Each movement in dressage is assigned a score between 0-10, 10 being the best. Penalties, which are accumulated based on errors, are subtracted from the rider’s total score. The number is converted into a percentage, then subtracted from 100 to give riders their final score.

The second phase, cross-country, is the most difficult, Lorenz says, due to its dangerous nature and speed. In it, the horse gallops through a pre-determined course that features obstacles such as jumps, logs, ditches and water.

“You’re galloping at a high speed, as the levels go up, you have to be extremely accurate,” Lorenz said. “Being able as a rider to have that skillset, to be able to see at speed and have that accuracy is quite hard.”

Cross-country penalties are assigned based on errors. The first mistake — which can include refusals or skipping an obstacle — results in 20 penalties, the second in 40 and the third elimination from the competition. There is also a time limit, which, if exceeded, can accrue penalties.

Finally, the third day of competition consists of show jumping. Olympic level fences are 4-foot-3, and there are roughly 15 obstacles through which riders must guide their horse. Scoring is based on height alterations, horse refusals and time.


At the end of the three days, the scores are added up and the rider with the lowest total score wins.

The U.S. and Equestrian Eventing in the Olympics: Equestrian eventing made its Olympic debut in 1912, when it was a five-day competition. The U.S. has a long history of success with the sport, having won 12 individual eventing medals and 11 team medals.

Equestrian is the only Olympic sport where men and women compete directly against each other, though women did not appear in Olympic competition until 1964. Of the U.S.’ 12 individual Olympic medals, men have won eight while women have won four.

In Rio, five-time Olympian Phillip Dutton headlines a U.S. squad that is seeking its first Olympic medal since 2008. Dutton is a two-time Olympic gold medalist, having topped the podium for his home country, Australia, in 1996 and 2000.

The biggest competition for the U.S. is likely to be the German team, which claimed both gold and bronze in 2012.

Lorenz said Germany’s success in the sport stems from their breeding tactics.

“I think the Germans have had a little bit of a head start on us in recent years because they’ve really been pursuing that avenue and have been really diligent about breeding specifically for eventing,” she said. “That’s starting to catch on here.”

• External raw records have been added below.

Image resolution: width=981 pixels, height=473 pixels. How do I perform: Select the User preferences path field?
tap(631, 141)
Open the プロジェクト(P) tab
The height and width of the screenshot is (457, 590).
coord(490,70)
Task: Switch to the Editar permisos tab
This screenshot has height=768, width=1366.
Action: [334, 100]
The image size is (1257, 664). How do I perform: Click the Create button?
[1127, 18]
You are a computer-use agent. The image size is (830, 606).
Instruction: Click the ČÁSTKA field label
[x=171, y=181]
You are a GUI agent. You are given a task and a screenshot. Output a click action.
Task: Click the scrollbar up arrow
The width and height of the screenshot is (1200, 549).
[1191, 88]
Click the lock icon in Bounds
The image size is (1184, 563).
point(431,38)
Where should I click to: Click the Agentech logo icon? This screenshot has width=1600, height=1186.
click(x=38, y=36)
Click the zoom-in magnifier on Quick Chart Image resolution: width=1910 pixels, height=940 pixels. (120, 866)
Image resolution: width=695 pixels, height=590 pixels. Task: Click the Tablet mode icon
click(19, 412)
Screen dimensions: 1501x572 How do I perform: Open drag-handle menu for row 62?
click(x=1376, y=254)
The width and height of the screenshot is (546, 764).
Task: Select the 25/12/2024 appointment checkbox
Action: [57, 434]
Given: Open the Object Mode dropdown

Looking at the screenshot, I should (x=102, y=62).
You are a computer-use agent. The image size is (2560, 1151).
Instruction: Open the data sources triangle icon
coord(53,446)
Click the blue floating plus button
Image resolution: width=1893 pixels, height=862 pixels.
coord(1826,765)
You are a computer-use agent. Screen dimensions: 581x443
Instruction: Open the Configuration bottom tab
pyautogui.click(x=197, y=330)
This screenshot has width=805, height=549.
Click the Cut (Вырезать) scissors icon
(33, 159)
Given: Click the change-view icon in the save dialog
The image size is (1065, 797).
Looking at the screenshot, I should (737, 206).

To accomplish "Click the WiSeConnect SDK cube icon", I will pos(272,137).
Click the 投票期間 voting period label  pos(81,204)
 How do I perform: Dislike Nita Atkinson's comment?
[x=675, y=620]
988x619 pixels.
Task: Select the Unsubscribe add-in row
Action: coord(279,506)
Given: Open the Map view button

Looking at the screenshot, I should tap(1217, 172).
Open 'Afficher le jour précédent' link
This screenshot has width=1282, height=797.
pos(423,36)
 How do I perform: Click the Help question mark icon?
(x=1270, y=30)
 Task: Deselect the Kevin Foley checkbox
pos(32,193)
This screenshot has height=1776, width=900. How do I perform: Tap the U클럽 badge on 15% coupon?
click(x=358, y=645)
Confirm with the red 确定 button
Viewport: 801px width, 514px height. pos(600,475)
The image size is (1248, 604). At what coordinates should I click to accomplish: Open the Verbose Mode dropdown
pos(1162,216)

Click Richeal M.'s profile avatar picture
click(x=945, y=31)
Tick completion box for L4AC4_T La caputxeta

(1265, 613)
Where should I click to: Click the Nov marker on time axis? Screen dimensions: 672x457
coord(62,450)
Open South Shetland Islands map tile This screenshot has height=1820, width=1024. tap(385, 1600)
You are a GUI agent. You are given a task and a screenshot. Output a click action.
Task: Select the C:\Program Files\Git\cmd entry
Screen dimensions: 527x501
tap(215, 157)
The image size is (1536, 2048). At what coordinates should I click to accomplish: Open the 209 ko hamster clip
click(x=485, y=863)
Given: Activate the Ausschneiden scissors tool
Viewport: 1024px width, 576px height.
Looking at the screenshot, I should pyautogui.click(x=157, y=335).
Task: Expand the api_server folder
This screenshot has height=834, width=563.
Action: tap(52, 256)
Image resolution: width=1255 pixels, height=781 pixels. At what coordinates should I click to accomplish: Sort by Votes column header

Training/feasibility of the sport: Equestrian in any form is an expensive sport, but eventing is perhaps its most expensive form.

“You’ve got three different saddles and all different kinds of gear you have to have for each phase,” Lorenz said.

But that doesn’t even take into account the horse itself. At the highest level of eventing, horses must be a minimum of 8 years old, but most Olympic horses are in their teens.

“The cost is tremendous to produce them,” Lorenz said. “You have riders in countries that are bringing up lots of horses then riders from the U.S. go and buy them. That’s something we’re really trying to bridge the gap, to breed the horses in the U.S. and get our own bunch of horses going.”

As far as training goes, Lorenz said cardio is emphasized over strength training for most riders. Core training is also important for controlling the horse at top speed.

Expenses aside, eventing can be a lifelong sport. Where most athletes in other sports peak in their late 20s or early 30s, eventers can compete at the highest level for most of their adult lives. Dutton is 52 years old, while Lauren Kieffer, the youngest eventer on the United States team, is 29.


My experience: Due to the dangerous nature of the sport, I was unable to personally participate in eventing. However, while I was at Skagit Bay speaking with Lorenz, she demonstrated the show jumping portion of the competition with her horse, Zaura. From a spectator’s point of view, it did not look easy, and both Lorenz and Zaura were winded after just a few minutes of hard riding, hinting at the physical difficulty of the sport.